Gesellschaft für bedrohte Völker e.V. - Presseerklärung vom 24. Mai 2016

Welt-Nothilfe-Gipfel in Istanbul - Behinderung humanitärer Hilfe konsequenter als Kriegsverbrechen ahnden


Anlässlich des Welt-Nothilfe-Gipfels fordert die Gesellschaft für bedrohte Völker (GfbV), gezielte Behinderungen humanitärer Hilfe konsequenter international anzuprangern und als Kriegsverbrechen zu ahnden. "Staaten wie der Sudan schüchtern regelmäßig internationale Helfer ein, weisen Hilfsorganisationen willkürlich aus oder verweigern ihnen den Zugang zu der Not leidenden Zivilbevölkerung. So werden zehntausende Menschenleben gefährdet, doch diese groben Verletzungen des humanitären Völkerrechts werden meist strafrechtlich nicht geahndet", kritisierte der GfbV-Afrikareferent Ulrich Delius am Dienstag in Göttingen. "Dabei sind dies Kriegsverbrechen gemäß dem Vierten Genfer Abkommen aus dem Jahr 1949. Aus Angst vor Repressalien und einer Ausweisung ihrer Mitarbeiter würden Hilfsorganisationen zu diesen Übergriffen oft schweigen."

Erst am vergangenen Wochenende hatte sich das sudanesische Außenministerium geweigert, die Arbeitserlaubnis des leitenden UN-Koordinators für humanitäre Hilfe (OCHA), Ivo Freijsen, um ein Jahr zu verlängern. Freijsen muss das Land, in dem er seit Februar 2014 arbeitet, bis zum 6. Juni 2016 verlassen. Offiziell wurden von dem Ministerium keine Gründe für die Entscheidung mitgeteilt. Doch inoffiziell kritisierten Behördenvertreter, der UN-Koordinator habe immer wieder den fehlenden Zugang zu Not leidenden Menschen beklagt sowie angeblich subjektive und falsche Berichte über die humanitäre Lage verbreitet. Es ist bereits der vierte hochrangige Mitarbeiter der Vereinten Nationen, der in den vergangenen zwei Jahren von den Behörden des Sudan de facto ausgewiesen wird.

Auch Nichtregierungsorganisationen (NGO) werden im Sudan systematisch bei ihrer humanitären Arbeit behindert. So wurden die Büros der seit Jahren in Darfur arbeitenden britischen NGO Tearfund im Dezember 2015 auf Anordnung der Behörden geschlossen. Weitere drei Mitarbeiter von Hilfsorganisationen wurden in den vergangenen Monaten ausgewiesen.
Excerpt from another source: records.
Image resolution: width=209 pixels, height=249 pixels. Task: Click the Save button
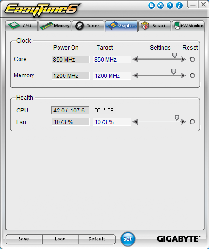[x=24, y=239]
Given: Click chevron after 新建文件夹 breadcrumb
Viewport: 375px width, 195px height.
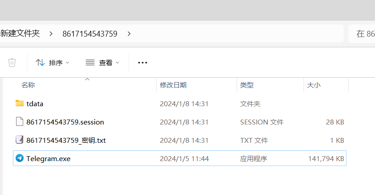Looking at the screenshot, I should 51,33.
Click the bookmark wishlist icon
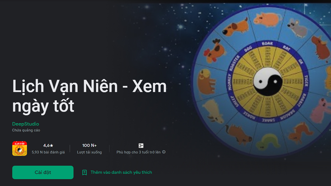Viewport: 331px width, 186px height. [85, 173]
Hilfsorganisationen beklagen, dass die Versorgung der Zivilbevölkerung in Zentral- und genauso wie in Nord-Darfur von den Behörden seit Monaten dadurch behindert wird, dass kaum Genehmigungen für Hilfstransporte erteilt werden. Besonders große Schwierigkeiten gibt es für Helfer beim Zugang zum umkämpften Jebel-Marra-Bergmassiv. Dort wird auch die Internationale Organisation für Migration (IOM) von den Behörden seit Februar 2016 daran gehindert, Kriegsflüchtlinge zu registrieren.

Nach UN-Angaben sind im Sudan 5,8 Millionen Menschen auf internationale humanitäre Hilfe angewiesen. "Es ist abstrus und skandalös, dass Helfer in ihrer Arbeit von staatlichen Stellen behindert werden, da sie den Ländern doch nur beistehen, wenn diese ihrer Verpflichtung zur Versorgung ihrer eigenen Bevölkerung nicht nachkommen können", erklärte Delius.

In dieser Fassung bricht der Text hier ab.